A Davis County, Utah sheriff’s deputy spotted a blue 2011 Chevy doing 80mph and swerving all over the Interstate 15 highway Tuesday night, and made the decision to pull the vehicle over. What that deputy discovered behind the wheel was SUPERMAN.
Well, kind of.
What that deputy actually found was a 33-year-old dumbass named Christopher Reeves wearing a Superman shirt and driving under the influence of methamphetamines. But … SUPERMAN! This is the best day ever.
Sergent Susan Poulsen told the Standard-Examiner:
A K-9 unit was called to the scene and the vehicle was searched. Officers found spice, drug paraphernalia, and “a baseball size bag of meth,” Poulsen said. The bag weighed 52 grams, or more than what one person uses.
Reeves was transported to the Davis County Jail, booked in on one count of possession of methamphetamine with the intent to distribute, one count of driving under the influence, one count of speeding, one count of unsafe lane travel and one count of possession of drug paraphernalia. He is being held in lieu of a $15,000 bail.
Reeves is no relation to the late Superman actor Christopher Reeve.
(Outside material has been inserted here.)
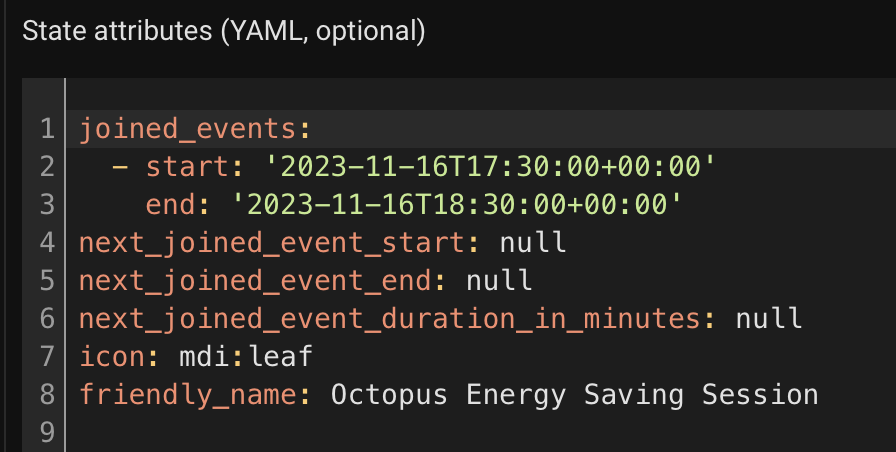Select line number 6 in the gutter
This screenshot has width=896, height=452.
tap(47, 318)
Come on now. I don’t know much about meth but I’m only assuming that with a baseball-sized amount of it, Reeves probably could have literally flown into the sky, evading capture, which would have been the Superman way. Either that or OD on the spot. Also, while he may not be a relation to Superman-Christopher Reeve, this guy bears more than a passing resemblance to that creepoid Doug Hutchison from The Green Mile and the X-Files who married that plastic teenager. I have no idea what I’m getting at here, but: Coincidence???